Fixing the Problem
Once the mold problem has been identified there are a number of corrective steps that can be used independently or in conjunction with each other to resolve the mold problem.
1. Identify and Fix the Moisture Problem – the most important step in solving a mold problem is to identify and correct the moisture sources that allowed the growth in the first place. Common indoor moisture sources include:
- Condensation (caused by indoor humidity that is too high or surfaces that are too cold);
- Movement through basement walls and slab;
- Roof leaks;
- Plumbing leaks;
- Overflow from tubs, sinks, or toilets;
- Firewood stored indoors;
- Humidifier use;
- Inadequate venting of kitchen and bath humidity;
- Improper venting of combustion appliances;
- Failure to vent clothes dryer exhaust outdoors (including electric dryers);
- Line drying laundry indoors; and
- House plants – watering them can generate large amounts of moisture.
To keep indoor surfaces as dry as possible, try to maintain the home’s relative humidity between 20-40 percent in the winter and less than 60 percent the rest of the year. You can purchase devices to measure relative humidity at some home supply stores. Ventilation, air circulation near cold surfaces, dehumidification, and efforts to minimize the production of moisture in the home are all very important in controlling high humidity that frequently causes mold growth in our cold climate.
2. Begin Drying All Wet Materials – as soon as possible, we begin drying any materials that are wet. For severe moisture problems, we use fans, heaters and dehumidifiers and move wet items away from walls and off floors.
3. Remove and Dispose of Mold Contaminated Materials – certain items which have absorbed moisture (porous materials) and those with mold growing on them need to be de-constructed, bio-bagged and removed. Such materials may include sheet rock, insulation, plaster, carpet/carpet pad, ceiling tiles, wood products (other than solid wood), and paper products. Likewise, any such porous materials that have contacted sewage are also bio-bagged and thrown away. Non-porous materials with surface mold growth may be saved if they are dried and properly remediated (see step 4).
We take exhaustive steps to protect occupants, including minimizing the amount of dust generated. The following actions help minimize the spread of mold spores:
- Hanging 6 mil plastic sheeting (known as containment) to separate the work area from the rest of the home.
- Vacuuming all contaminated areas with hepa-filtered vacuum units.
- De-constructing and depositing all moldy materials in bio-bags before removal.
- Wearing personal protective equipment and removing that equipment and clothing in the work area before moving through the structure.

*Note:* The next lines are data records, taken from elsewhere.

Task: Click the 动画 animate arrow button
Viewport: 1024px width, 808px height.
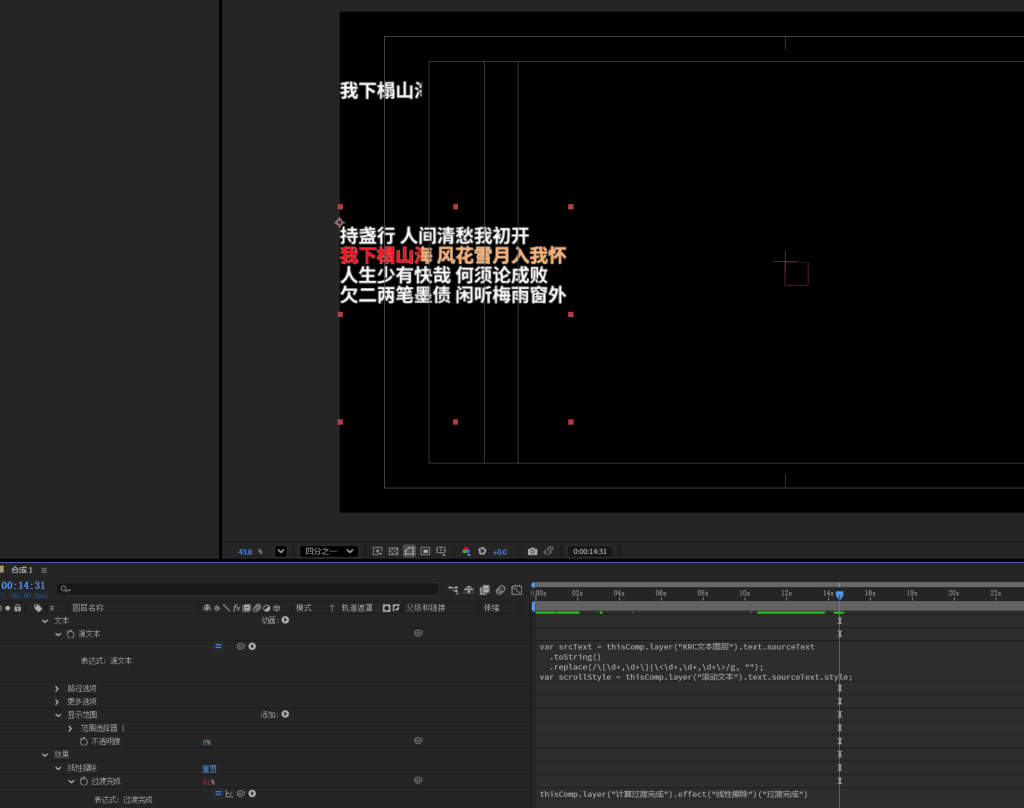Action: tap(285, 620)
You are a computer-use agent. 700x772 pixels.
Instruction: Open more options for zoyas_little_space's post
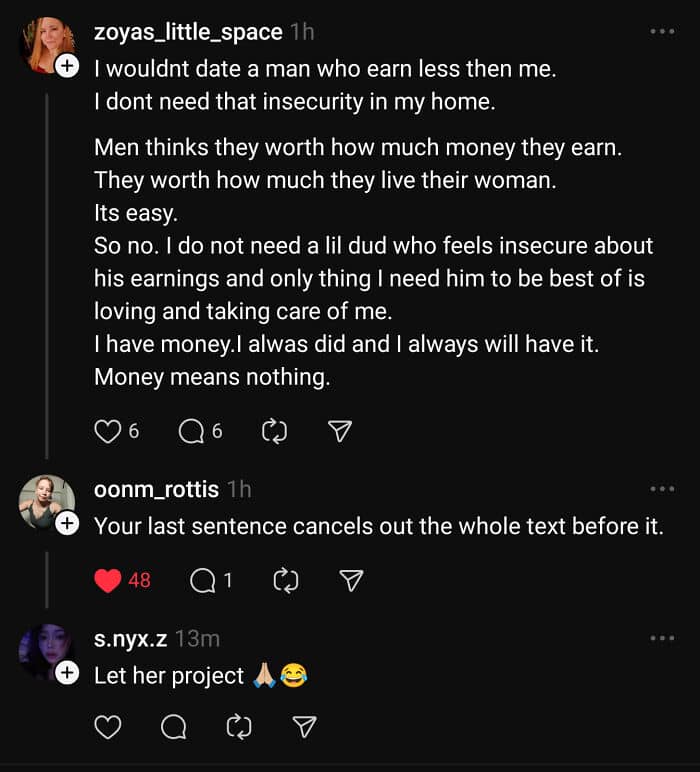(662, 32)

- Running a HEPA filtered, air scrubbing machine to capture mold spores while venting contaminated air outside the structure.
- Bio-washing the entire work area to pick up settled contaminants in dust.

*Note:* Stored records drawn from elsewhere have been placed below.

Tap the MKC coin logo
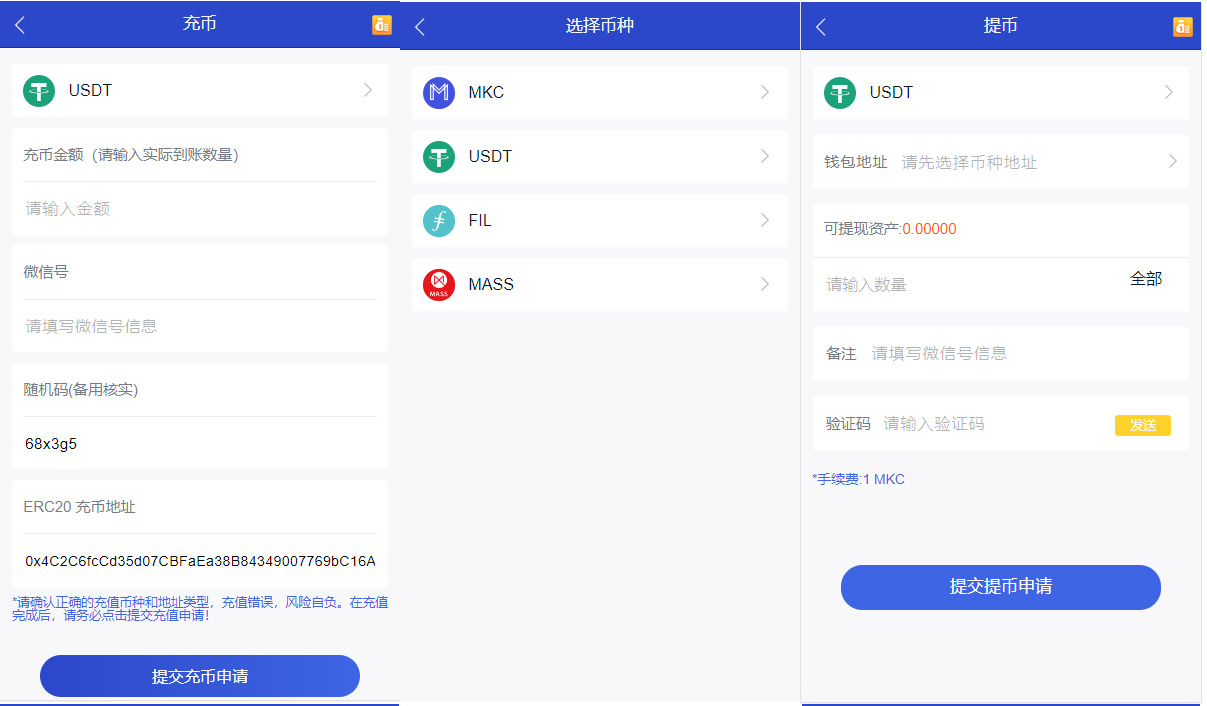The image size is (1207, 706). (438, 93)
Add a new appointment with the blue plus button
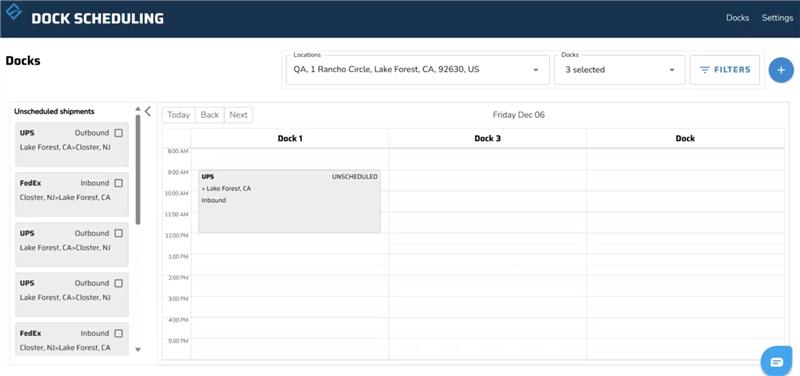800x376 pixels. point(781,70)
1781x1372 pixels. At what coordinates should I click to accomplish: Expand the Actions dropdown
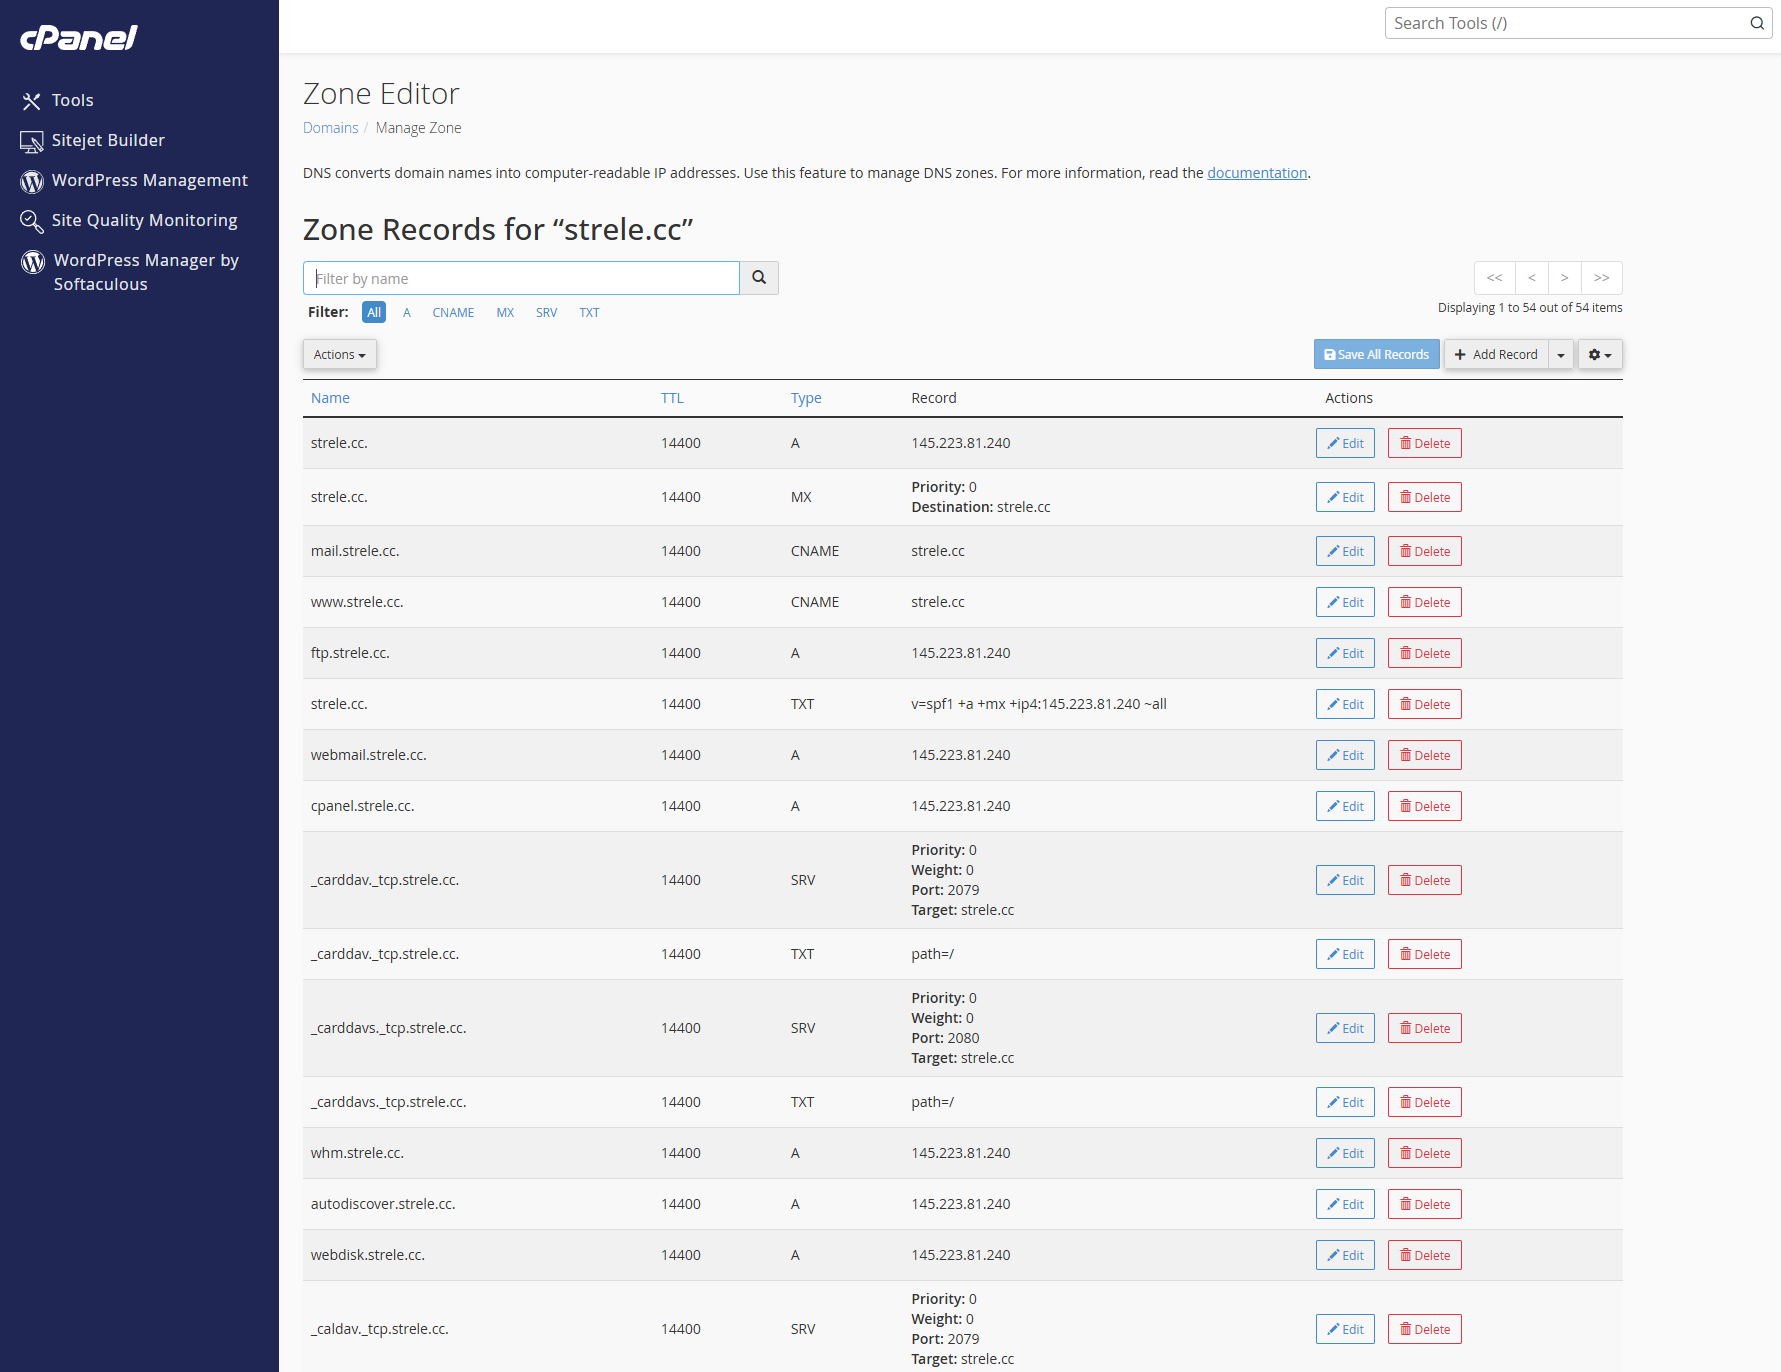pyautogui.click(x=339, y=355)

4. Disinfecting Surfaces – surface mold growing on non-porous materials such as hard plastic, concrete, glass, metal, and solid wood can usually be disinfected. Again, exhaustive steps are taken in this process, including…

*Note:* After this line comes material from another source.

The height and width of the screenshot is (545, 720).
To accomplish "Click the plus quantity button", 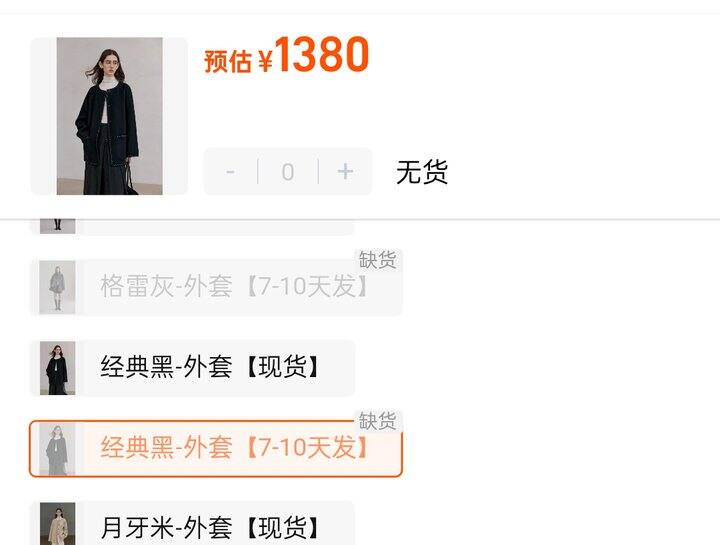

Thoroughly scrubbing all contaminated surfaces using a stiff brush and EPA registered disinfectant product designed to kill mold.
Collecting excess cleaning liquid with a wet/dry vacuum, mop, rag or sponge.
5. Applying Mold Prevention Antimicrobials. As an occupant, you should continue looking for signs of moisture problems or return of mold growth. Be particularly alert to moisture in areas of past growth. To minimize future concerns, we apply an EPA-registered mold prevention antimicrobial as an added step. This antimicrobial for a safe, durable subsurface which inhibits the future growth of mold.
6. Rebuilding – can occur following remediation, any post remedial testing and complete dry out. We have limited re-construction services but are happy to refer credible general contractors, painters and carpet installation companies.